● **STATED PROBLEM**
Starting at the line that contains "What do you see at coordinates (722, 302)" and stopping after the line that contains "In order to click on waterdrop", render the entries as a JSON list of strings with one string per line, leaving out blank lines.

● **RECORD LIST**
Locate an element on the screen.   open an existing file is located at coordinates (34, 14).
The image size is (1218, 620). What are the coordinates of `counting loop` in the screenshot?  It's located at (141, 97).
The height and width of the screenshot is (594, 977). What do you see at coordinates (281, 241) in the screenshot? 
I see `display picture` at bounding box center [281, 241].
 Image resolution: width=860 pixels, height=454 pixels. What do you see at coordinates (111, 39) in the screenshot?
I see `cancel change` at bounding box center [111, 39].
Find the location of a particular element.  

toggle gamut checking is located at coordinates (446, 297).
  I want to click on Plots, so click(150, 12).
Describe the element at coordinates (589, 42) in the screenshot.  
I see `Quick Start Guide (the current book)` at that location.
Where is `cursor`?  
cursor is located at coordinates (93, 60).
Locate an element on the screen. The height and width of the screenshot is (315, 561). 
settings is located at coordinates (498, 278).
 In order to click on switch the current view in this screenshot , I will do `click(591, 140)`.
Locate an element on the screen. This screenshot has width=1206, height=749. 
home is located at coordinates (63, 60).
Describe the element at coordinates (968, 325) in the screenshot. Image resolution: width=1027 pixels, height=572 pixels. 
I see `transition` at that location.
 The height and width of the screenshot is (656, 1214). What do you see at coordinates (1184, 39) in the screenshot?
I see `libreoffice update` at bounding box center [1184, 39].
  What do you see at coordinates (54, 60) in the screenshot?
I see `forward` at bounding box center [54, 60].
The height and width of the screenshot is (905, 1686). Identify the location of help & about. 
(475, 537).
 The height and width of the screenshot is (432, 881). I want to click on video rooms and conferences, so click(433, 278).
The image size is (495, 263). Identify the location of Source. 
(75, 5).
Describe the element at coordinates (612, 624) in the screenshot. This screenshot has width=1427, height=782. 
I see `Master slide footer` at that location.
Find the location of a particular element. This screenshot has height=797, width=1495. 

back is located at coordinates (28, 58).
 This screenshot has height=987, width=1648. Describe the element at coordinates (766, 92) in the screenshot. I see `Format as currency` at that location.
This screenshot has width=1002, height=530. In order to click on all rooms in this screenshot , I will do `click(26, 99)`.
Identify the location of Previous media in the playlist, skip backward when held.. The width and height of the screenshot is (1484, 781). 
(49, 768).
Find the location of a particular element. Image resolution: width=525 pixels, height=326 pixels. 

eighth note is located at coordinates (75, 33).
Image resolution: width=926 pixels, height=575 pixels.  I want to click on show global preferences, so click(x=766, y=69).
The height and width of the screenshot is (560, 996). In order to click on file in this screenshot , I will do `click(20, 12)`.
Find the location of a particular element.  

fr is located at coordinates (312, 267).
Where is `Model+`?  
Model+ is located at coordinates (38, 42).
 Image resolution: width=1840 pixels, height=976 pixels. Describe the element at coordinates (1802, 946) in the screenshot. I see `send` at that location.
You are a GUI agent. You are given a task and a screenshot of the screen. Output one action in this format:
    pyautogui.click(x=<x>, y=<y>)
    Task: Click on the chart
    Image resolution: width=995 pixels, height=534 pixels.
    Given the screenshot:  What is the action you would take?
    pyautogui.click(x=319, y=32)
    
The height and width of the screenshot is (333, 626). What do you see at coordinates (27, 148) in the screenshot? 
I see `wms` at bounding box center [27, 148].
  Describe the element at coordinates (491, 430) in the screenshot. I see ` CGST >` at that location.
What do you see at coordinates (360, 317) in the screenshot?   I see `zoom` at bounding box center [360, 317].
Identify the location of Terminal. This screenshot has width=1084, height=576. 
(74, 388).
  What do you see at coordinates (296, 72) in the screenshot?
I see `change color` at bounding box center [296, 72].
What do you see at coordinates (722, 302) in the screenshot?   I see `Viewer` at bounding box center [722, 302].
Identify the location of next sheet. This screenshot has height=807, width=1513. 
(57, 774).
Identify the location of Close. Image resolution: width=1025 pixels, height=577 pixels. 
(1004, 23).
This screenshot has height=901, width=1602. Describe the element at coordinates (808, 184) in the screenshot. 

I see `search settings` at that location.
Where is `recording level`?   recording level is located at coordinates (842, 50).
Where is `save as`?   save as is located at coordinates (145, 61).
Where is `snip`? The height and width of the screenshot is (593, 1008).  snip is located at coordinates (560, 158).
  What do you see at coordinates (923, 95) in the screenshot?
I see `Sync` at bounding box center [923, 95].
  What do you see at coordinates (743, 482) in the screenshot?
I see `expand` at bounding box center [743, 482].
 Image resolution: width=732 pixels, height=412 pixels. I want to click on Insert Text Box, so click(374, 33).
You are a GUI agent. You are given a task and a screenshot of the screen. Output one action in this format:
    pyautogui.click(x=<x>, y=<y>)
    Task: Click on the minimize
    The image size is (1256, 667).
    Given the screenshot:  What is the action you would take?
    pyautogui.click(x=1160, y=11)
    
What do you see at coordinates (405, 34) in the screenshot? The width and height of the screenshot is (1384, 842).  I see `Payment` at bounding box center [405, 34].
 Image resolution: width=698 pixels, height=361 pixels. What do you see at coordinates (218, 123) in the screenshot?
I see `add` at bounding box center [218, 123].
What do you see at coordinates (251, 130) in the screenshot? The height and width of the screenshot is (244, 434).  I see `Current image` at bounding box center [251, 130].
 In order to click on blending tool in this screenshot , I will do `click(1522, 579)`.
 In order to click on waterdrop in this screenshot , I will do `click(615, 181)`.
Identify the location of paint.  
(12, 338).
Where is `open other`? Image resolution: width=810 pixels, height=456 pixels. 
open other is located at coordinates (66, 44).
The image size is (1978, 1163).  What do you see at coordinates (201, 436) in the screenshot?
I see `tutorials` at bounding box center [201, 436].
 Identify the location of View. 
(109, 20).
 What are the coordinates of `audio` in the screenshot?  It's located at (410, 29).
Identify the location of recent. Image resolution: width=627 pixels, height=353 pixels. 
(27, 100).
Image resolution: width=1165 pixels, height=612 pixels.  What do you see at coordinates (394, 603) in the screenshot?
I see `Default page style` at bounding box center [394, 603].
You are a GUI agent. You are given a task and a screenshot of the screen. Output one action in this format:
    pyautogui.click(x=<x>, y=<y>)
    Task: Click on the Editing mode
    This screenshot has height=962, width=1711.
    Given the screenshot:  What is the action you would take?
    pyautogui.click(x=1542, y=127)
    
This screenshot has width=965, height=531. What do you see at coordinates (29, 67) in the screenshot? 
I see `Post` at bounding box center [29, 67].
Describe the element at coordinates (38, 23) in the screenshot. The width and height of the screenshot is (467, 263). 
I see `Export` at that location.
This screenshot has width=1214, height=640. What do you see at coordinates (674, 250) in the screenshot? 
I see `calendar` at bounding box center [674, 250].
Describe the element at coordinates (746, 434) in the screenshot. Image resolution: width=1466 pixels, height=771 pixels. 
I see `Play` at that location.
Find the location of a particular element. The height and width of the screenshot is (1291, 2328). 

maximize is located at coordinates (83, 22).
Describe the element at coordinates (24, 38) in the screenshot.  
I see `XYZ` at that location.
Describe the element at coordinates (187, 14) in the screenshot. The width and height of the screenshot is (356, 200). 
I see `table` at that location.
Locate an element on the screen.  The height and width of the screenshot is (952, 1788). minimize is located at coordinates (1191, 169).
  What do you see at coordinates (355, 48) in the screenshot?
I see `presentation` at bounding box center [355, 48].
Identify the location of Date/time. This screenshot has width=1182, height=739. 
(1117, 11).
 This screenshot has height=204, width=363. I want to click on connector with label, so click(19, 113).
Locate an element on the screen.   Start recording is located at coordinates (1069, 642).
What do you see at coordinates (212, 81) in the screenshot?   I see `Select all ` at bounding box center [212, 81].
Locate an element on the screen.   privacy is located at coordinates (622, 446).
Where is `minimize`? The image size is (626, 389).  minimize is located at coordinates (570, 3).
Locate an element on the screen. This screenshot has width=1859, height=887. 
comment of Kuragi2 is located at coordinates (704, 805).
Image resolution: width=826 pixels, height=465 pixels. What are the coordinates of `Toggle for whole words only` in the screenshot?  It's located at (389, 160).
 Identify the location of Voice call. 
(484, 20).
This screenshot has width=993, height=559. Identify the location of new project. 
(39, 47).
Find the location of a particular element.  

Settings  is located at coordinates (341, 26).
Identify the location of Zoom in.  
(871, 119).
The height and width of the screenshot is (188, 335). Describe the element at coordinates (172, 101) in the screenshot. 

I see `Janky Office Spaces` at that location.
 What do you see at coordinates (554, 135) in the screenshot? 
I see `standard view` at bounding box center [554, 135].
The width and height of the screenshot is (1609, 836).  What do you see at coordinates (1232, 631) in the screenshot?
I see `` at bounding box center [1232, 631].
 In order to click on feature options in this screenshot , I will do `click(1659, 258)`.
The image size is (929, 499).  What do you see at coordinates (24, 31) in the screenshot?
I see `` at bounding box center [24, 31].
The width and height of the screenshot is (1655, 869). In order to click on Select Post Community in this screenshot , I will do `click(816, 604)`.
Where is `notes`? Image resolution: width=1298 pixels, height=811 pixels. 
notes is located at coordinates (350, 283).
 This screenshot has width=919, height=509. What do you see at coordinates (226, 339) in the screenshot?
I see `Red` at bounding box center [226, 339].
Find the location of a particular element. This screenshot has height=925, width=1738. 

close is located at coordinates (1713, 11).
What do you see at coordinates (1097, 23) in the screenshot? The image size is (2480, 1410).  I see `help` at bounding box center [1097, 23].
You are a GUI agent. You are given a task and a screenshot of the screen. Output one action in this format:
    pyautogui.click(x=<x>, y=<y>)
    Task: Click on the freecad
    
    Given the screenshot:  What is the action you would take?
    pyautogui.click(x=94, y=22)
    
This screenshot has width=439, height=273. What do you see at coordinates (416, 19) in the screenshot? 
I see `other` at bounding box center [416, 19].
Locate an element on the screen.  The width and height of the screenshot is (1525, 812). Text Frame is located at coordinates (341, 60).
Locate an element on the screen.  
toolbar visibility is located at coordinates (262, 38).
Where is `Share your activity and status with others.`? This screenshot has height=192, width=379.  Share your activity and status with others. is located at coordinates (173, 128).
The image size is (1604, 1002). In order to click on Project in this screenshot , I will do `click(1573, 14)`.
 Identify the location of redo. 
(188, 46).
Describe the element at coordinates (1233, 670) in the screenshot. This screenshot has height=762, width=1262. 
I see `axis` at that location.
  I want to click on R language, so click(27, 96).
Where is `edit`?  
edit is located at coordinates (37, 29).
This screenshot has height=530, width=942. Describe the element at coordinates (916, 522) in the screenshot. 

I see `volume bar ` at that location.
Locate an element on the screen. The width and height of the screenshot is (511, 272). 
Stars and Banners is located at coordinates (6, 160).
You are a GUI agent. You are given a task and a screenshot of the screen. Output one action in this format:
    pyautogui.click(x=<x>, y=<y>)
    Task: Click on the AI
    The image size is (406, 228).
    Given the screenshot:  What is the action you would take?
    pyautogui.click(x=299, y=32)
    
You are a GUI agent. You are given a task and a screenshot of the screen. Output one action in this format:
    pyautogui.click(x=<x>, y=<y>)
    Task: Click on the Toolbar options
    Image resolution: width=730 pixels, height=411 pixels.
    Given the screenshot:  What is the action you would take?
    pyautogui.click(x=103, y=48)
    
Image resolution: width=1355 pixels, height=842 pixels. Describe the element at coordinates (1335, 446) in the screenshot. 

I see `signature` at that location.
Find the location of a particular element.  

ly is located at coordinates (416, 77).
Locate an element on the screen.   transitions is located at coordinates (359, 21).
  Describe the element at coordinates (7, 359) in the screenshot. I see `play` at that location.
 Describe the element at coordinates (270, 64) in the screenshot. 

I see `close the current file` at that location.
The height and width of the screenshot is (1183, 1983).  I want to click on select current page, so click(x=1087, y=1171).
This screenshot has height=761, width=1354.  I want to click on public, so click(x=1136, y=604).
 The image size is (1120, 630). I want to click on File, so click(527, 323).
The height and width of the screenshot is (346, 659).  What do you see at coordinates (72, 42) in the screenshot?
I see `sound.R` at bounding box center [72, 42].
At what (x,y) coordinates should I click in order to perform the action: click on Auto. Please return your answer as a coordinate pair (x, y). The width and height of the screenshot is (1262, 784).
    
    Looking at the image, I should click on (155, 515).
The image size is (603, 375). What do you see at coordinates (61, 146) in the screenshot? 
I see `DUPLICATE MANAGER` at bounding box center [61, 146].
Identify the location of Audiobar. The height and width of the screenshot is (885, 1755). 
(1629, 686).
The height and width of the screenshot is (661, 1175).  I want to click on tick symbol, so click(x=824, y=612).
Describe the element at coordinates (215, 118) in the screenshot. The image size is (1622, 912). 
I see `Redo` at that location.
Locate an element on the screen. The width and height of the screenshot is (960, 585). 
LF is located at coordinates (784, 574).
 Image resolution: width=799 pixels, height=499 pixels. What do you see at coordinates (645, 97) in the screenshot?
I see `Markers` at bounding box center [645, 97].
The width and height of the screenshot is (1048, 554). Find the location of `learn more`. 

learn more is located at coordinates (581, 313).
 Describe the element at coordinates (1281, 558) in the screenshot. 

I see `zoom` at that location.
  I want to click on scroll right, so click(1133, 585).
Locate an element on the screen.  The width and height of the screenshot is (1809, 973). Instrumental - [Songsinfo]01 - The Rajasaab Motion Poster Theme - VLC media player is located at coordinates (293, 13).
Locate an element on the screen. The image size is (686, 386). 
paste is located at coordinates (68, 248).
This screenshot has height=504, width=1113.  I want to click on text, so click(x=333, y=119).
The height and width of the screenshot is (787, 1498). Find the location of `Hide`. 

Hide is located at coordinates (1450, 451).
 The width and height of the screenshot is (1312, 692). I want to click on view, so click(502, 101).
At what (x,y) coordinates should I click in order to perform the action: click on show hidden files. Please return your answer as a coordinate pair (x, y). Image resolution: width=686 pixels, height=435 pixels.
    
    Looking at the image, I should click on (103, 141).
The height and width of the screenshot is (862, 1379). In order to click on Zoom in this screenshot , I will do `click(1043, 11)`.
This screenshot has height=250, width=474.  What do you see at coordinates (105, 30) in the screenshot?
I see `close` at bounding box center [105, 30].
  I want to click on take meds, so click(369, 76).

● **COMPLETE RESPONSE**
[
  "What do you see at coordinates (722, 302) in the screenshot?   I see `Viewer` at bounding box center [722, 302].",
  "Identify the location of next sheet. This screenshot has height=807, width=1513. ",
  "(57, 774).",
  "Identify the location of Close. Image resolution: width=1025 pixels, height=577 pixels. ",
  "(1004, 23).",
  "This screenshot has height=901, width=1602. Describe the element at coordinates (808, 184) in the screenshot. ",
  "I see `search settings` at that location.",
  "Where is `recording level`?   recording level is located at coordinates (842, 50).",
  "Where is `save as`?   save as is located at coordinates (145, 61).",
  "Where is `snip`? The height and width of the screenshot is (593, 1008).  snip is located at coordinates (560, 158).",
  "  What do you see at coordinates (923, 95) in the screenshot?",
  "I see `Sync` at bounding box center [923, 95].",
  "  What do you see at coordinates (743, 482) in the screenshot?",
  "I see `expand` at bounding box center [743, 482].",
  " Image resolution: width=732 pixels, height=412 pixels. I want to click on Insert Text Box, so click(374, 33).",
  "You are a GUI agent. You are given a task and a screenshot of the screen. Output one action in this format:",
  "    pyautogui.click(x=<x>, y=<y>)",
  "    Task: Click on the minimize",
  "    The image size is (1256, 667).",
  "    Given the screenshot:  What is the action you would take?",
  "    pyautogui.click(x=1160, y=11)",
  "What do you see at coordinates (405, 34) in the screenshot? The width and height of the screenshot is (1384, 842).  I see `Payment` at bounding box center [405, 34].",
  " Image resolution: width=698 pixels, height=361 pixels. What do you see at coordinates (218, 123) in the screenshot?",
  "I see `add` at bounding box center [218, 123].",
  "What do you see at coordinates (251, 130) in the screenshot? The height and width of the screenshot is (244, 434).  I see `Current image` at bounding box center [251, 130].",
  " In order to click on blending tool in this screenshot , I will do `click(1522, 579)`.",
  " In order to click on waterdrop in this screenshot , I will do `click(615, 181)`."
]